◆ INPUT MATERIAL ◆
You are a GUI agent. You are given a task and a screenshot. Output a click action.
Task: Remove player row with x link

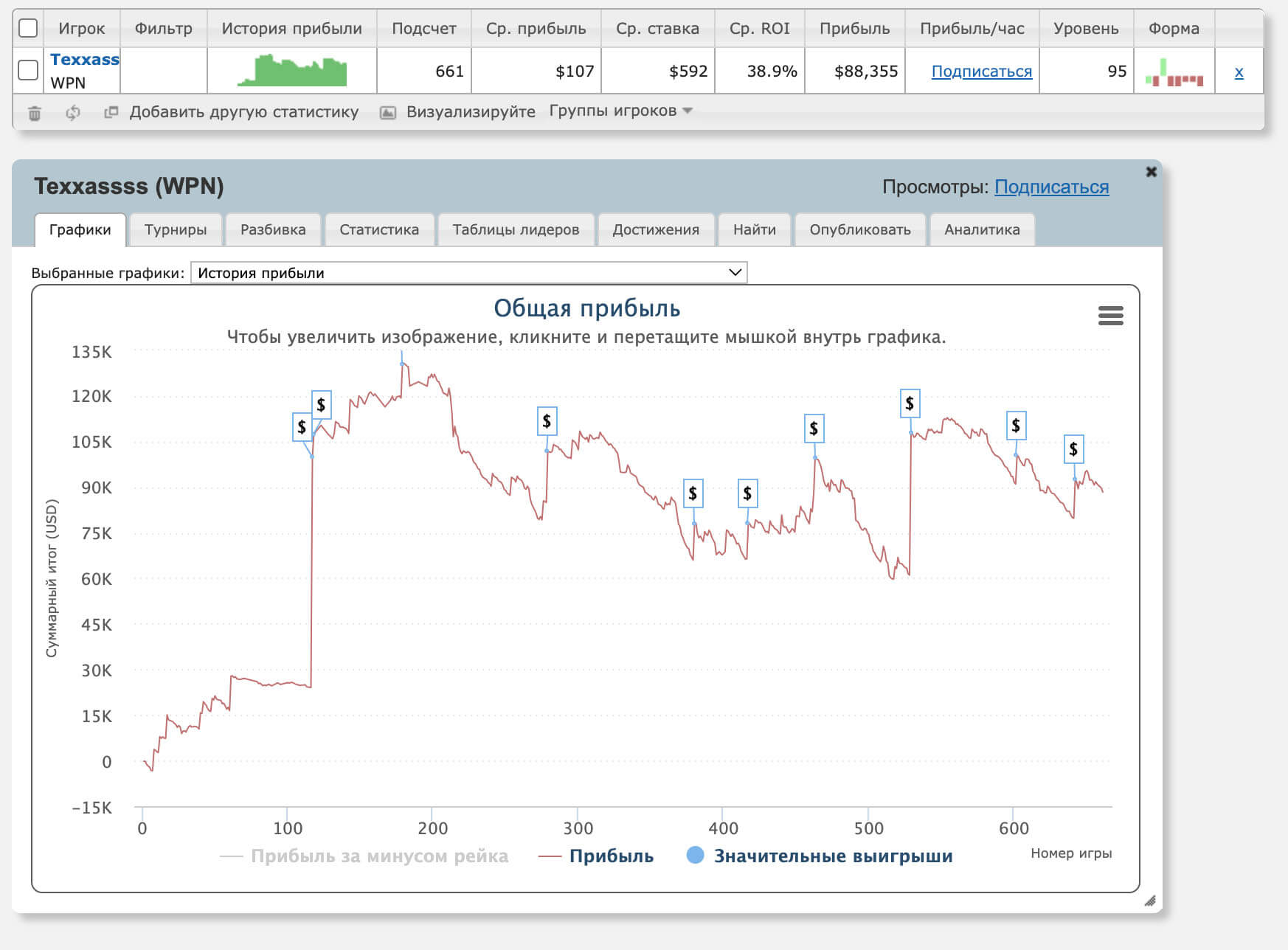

--

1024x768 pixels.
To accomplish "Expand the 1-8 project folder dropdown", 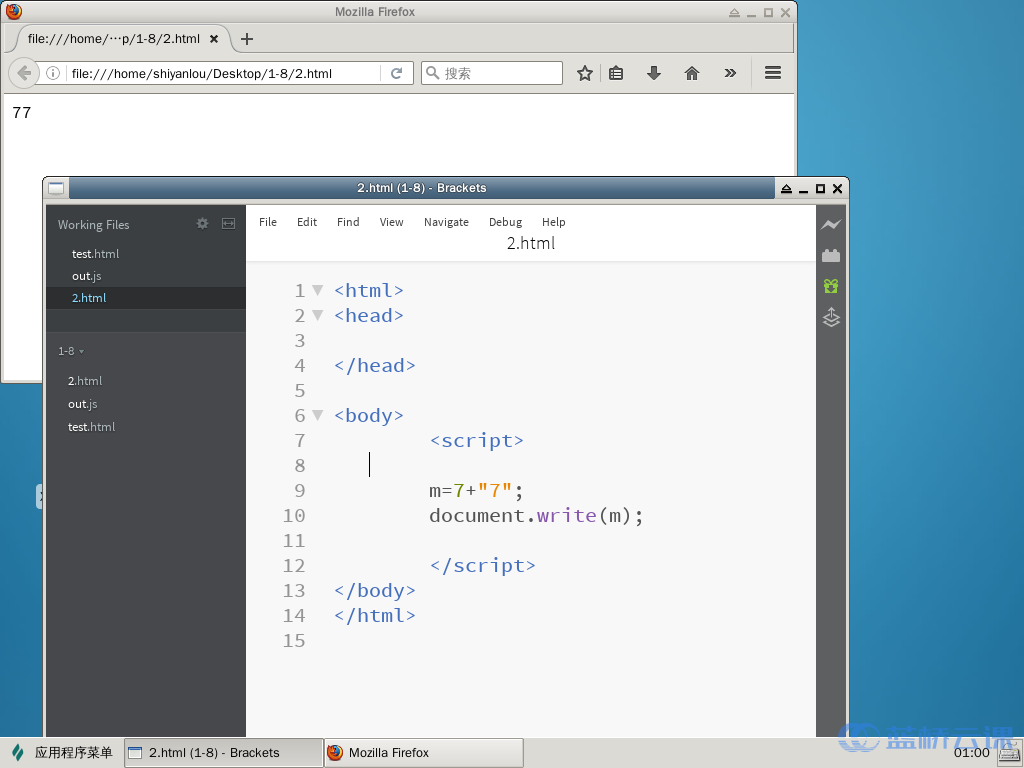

==

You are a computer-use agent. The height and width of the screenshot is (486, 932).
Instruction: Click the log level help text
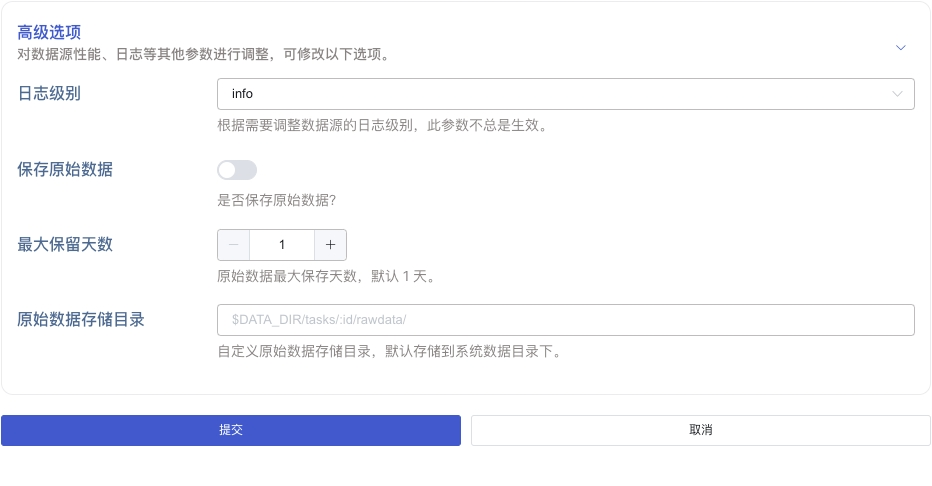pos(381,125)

◆ PROBLEM STATEMENT ◆
Within the data above, the span starting at the line containing "You are a GUI" and ending at the line containing "Task: Remove player row with x link" is to be retyped exactly, with no other lines.

◆ WRITTEN REPLY ◆
You are a GUI agent. You are given a task and a screenshot. Output a click action.
Task: Remove player row with x link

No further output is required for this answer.